# PROBLEM REQUIREMENTS
Would you output, exactly as written, the line with "Adjust the Brightness slider handle" and all lines after it to the end of the data below, and no others?

# SOURCE INFORMATION
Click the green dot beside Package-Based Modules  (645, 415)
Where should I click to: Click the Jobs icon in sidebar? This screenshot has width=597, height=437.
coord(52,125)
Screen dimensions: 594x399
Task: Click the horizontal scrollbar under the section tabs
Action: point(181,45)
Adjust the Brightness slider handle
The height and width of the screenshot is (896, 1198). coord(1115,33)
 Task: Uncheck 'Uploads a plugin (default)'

# RESPONSE TO THIS TASK
Adjust the Brightness slider handle
The height and width of the screenshot is (896, 1198). coord(1115,33)
 Task: Uncheck 'Uploads a plugin (default)'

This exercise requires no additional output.